Sobre o papel, a caneta e outros amigos


Foto by Beata Ryden

Ok, assumo, não sou boa fazedora de amizades. Nunca fui. A minha introspecção permitiu ampliar inúmeros mundos de fantasia e seres imaginários mas, em contrapartida, me fechou das coisas aqui de fora e fiquei à margem das relações. Passava tempo demais construindo meus próprios castelos e estórias, enquanto as pessoas e suas vidas continuavam girando, sem mim. Eu caía na real e doía, mas a dor me fazia voltar para o meu universo de mentira, mais seguro e confortável.

Assim caminhei, neste ciclo de eu-não-devia-ser-assim: assim séria, assim fechada, assim sozinha. Mas assim as coisas foram, e tive pouca (ou quase nenhuma) coragem de mudá-las. Acredite, várias vezes tentei ser uma pessoa mais expansiva, mas as experiências foram, em sua maioria, frustrantes, e adivinhe? meu mundo de imaginação continuava me esperando, sem sustos.

Vez ou outra, apareceu neste meu caminho cíclico alguém que conseguisse enxergar o que havia além e embaixo de uma fachada carrancuda. Pessoas destemidas, estas, que tiveram paciência com minhas idas-e-vindas do mundo real ao mundo imaginário. Algumas - as melhores - resolveram embarcar comigo nas minhas fantasias, já que eu passava a maior parte do tempo por lá. Não invadiram nem desarrumaram minhas coisas, o que me fez confiar nelas.
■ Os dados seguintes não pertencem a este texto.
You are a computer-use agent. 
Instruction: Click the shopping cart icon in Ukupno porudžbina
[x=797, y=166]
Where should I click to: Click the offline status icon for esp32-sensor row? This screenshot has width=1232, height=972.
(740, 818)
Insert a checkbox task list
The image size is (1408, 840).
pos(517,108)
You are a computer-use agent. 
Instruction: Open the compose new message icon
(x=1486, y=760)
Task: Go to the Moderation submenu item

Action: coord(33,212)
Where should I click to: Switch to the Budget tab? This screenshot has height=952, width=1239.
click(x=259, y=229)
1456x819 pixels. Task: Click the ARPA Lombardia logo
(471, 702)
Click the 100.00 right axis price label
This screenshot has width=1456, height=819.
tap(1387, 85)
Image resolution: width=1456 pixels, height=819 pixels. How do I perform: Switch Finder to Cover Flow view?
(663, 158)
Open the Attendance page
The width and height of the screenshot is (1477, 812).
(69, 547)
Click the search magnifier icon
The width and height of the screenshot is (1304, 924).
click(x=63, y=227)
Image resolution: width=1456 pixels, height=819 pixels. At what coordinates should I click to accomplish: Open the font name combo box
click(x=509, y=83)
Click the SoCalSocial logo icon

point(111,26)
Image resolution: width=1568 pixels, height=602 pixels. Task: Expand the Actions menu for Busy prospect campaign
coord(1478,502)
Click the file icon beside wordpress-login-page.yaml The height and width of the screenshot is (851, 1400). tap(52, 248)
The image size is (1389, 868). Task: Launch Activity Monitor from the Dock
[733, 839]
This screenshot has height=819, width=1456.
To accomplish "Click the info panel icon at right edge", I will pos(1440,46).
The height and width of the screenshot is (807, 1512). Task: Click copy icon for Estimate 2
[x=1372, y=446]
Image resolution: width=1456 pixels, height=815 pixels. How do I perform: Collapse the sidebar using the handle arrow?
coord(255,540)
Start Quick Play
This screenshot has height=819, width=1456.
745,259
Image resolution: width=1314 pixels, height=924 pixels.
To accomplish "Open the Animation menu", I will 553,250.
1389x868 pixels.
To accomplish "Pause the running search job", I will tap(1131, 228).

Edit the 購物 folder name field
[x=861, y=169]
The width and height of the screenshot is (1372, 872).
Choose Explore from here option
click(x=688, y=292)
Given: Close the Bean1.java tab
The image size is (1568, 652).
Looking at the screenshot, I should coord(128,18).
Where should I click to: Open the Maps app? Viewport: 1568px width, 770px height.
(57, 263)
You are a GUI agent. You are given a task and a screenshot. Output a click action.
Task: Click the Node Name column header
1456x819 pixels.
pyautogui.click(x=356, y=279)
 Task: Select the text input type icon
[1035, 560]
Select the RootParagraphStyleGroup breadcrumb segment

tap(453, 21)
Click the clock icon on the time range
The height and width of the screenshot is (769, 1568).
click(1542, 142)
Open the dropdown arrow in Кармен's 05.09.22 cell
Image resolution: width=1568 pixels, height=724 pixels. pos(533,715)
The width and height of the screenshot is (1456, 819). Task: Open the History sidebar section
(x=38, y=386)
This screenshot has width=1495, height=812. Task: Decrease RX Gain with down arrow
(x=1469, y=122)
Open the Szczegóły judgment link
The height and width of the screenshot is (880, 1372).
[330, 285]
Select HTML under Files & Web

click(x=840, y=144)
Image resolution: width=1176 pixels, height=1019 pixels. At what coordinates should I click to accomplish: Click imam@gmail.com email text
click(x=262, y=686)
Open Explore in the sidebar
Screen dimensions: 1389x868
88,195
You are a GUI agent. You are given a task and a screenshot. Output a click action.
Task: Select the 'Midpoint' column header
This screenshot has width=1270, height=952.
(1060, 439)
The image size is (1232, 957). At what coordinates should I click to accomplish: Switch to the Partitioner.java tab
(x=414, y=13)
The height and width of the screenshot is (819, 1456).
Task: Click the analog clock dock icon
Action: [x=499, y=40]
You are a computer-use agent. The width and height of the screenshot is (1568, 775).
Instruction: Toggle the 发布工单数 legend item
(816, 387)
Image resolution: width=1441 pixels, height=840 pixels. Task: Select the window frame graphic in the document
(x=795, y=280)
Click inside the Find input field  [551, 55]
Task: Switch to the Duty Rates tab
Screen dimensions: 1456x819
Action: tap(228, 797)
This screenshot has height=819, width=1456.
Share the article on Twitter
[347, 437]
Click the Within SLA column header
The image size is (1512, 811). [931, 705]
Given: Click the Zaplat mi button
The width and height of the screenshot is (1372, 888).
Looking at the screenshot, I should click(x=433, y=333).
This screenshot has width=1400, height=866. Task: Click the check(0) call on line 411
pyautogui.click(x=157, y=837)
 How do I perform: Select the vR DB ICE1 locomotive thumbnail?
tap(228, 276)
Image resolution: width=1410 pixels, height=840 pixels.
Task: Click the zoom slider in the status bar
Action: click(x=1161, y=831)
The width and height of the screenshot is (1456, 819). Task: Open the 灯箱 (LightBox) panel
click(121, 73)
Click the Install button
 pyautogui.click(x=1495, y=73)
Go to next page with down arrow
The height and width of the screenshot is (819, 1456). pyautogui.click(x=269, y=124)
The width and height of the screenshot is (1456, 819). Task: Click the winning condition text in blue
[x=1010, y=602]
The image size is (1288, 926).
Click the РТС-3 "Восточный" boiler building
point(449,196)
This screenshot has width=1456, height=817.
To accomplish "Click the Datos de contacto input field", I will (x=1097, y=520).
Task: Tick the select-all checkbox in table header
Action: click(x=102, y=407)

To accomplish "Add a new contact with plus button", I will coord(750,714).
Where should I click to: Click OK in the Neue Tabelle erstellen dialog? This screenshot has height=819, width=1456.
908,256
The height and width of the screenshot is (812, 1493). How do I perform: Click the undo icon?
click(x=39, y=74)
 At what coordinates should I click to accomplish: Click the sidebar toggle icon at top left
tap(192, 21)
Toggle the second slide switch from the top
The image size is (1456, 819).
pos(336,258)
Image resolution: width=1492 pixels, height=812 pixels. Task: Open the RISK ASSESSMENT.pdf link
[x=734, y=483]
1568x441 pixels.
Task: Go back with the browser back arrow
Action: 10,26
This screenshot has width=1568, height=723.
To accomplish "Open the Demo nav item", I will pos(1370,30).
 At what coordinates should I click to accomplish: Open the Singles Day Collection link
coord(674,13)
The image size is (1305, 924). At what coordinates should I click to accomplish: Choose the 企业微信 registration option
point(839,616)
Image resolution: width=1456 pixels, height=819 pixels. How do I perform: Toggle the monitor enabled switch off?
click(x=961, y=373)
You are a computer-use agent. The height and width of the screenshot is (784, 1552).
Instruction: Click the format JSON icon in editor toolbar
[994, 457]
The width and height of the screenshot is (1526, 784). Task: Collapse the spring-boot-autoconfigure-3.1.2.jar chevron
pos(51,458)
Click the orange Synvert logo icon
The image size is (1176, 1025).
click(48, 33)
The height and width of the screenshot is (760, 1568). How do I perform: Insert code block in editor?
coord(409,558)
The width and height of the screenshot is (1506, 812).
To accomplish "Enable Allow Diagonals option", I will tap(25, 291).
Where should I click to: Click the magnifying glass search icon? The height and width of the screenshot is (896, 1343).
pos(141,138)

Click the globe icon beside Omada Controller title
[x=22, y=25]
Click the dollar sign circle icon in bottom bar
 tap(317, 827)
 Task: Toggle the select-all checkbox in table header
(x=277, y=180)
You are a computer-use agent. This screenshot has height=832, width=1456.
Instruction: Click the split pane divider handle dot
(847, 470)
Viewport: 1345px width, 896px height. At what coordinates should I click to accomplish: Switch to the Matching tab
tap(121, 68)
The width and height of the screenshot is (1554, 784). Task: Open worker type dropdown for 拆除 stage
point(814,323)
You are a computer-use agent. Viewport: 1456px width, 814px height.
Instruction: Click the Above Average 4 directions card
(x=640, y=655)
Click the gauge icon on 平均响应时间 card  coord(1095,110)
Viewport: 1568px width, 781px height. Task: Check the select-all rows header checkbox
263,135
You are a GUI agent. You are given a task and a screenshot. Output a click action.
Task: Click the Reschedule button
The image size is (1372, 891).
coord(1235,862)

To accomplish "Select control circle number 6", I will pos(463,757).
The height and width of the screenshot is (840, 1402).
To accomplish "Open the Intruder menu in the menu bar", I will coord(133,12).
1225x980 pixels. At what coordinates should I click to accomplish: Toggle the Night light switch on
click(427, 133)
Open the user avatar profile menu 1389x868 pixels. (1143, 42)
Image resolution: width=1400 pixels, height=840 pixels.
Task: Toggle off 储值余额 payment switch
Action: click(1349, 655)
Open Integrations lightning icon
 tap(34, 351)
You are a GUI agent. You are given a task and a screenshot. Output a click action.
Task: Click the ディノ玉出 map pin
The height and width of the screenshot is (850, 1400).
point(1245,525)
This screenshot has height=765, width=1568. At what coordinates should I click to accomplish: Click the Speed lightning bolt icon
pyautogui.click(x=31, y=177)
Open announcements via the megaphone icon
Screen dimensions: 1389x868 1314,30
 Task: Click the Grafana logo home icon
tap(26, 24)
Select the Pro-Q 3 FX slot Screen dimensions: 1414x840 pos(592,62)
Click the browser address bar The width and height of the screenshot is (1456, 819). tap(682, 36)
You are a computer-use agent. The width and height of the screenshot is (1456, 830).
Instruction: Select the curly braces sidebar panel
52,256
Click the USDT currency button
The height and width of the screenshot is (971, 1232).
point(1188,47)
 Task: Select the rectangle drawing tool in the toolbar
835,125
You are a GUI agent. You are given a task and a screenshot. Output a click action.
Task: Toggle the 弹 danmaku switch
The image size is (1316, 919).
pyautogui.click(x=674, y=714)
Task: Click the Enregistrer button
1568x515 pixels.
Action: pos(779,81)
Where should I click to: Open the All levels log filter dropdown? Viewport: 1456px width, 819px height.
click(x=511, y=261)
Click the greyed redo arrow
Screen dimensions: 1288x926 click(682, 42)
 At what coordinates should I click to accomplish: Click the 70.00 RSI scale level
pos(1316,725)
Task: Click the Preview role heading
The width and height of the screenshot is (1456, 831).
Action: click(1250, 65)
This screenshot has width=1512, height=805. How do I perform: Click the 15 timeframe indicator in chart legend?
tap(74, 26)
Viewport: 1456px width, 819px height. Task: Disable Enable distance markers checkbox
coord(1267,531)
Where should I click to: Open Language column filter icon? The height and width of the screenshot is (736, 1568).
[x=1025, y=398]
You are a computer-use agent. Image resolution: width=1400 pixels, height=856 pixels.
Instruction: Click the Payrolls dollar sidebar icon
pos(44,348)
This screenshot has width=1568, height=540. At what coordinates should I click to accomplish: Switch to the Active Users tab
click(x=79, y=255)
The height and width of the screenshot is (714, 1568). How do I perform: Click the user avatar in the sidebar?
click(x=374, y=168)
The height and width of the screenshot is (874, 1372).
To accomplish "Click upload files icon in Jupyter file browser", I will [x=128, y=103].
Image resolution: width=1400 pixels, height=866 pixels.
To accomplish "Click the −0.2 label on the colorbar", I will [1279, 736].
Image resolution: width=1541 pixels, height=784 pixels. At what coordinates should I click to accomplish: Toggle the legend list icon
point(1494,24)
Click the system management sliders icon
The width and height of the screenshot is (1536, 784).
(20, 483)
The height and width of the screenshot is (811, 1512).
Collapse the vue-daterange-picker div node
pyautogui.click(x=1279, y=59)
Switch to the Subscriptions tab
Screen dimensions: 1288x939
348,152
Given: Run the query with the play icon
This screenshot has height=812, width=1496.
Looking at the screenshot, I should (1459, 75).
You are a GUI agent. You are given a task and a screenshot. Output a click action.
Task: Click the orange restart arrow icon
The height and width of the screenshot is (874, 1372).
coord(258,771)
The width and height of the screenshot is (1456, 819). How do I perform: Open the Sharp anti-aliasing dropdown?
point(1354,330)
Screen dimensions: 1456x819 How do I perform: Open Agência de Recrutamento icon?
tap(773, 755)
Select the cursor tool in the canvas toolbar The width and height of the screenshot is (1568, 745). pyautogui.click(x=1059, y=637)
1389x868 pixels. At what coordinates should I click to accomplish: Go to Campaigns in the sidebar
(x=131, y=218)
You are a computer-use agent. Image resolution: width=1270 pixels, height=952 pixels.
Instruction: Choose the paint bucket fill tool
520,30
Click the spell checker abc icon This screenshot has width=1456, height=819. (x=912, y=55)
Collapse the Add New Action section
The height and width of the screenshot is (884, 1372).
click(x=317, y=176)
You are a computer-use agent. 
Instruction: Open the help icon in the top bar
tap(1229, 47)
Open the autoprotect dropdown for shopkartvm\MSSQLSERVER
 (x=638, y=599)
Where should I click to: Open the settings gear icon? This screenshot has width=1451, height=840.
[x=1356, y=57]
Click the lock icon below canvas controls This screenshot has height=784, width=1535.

E da confiança veio a abertura, e uma ponte (ainda pequena) para o que há lá fora.

A solidão é, ao mesmo tempo, uma cura e uma perdição. Já experimentei os dois lados da moeda e, em ambos, há beleza e poesia a ser extraída. Mas hoje, não quero mais o lado doloroso dela - já o experimentei demais, obrigada. A solidão me esgotou de conteúdos, referências e influências, e me vi vazia  feito uma concha oca. Doeu além do que o meu vocabulário é capaz de alcançar para explicar. E ficou uma marca, danada, que não sai mais daqui.

Dos meus universos inventados, me fiz escritora. A necessidade de materializá-los em palavras veio naturalmente, quando eu ainda era criança. O Papel e a Caneta sempre foram meus melhores amigos - e são, até hoje. Não saio de casa sem eles. Até que senti necessidade de que alguém testemunhasse o que eu escrevia e compartilhasse comigo das minhas invenções: assim surgiu minha vontade de ter amigos, da escrita.

Demorei anos (mais ou menos, dez) até permitir que alguém me lesse. Somente pessoas próximas, do convívio diário, nada além. Algum tempo depois, ampliei um pouco mais a minha introspecção e, hoje, estou aqui - conhecidos e desconhecidos lendo estas palavras, e isto ainda me assusta um pouco. 

Porém, desta vez, é um susto bom. Bem melhor do que o susto de uma solidão sem fim. Desse susto não morro nem me machuco, então continuo por aqui. A ponte entre minhas coisas inventadas e o lado-de-fora está mais firme, hoje em dia, mas não adianta insistir: continuo perambulando pelos meus universos de fantasia com mais frequência do que caminho pelo "mundo de verdade", e será sempre assim. Sou assim, e aprendi a (me) gostar. A diferença é que, agora, tenho pessoas que me dão as mãos e caminham comigo.

Obrigada, amigos, por fazerem parte da minha loucura e por me ajudarem a regar minhas flores de mentira.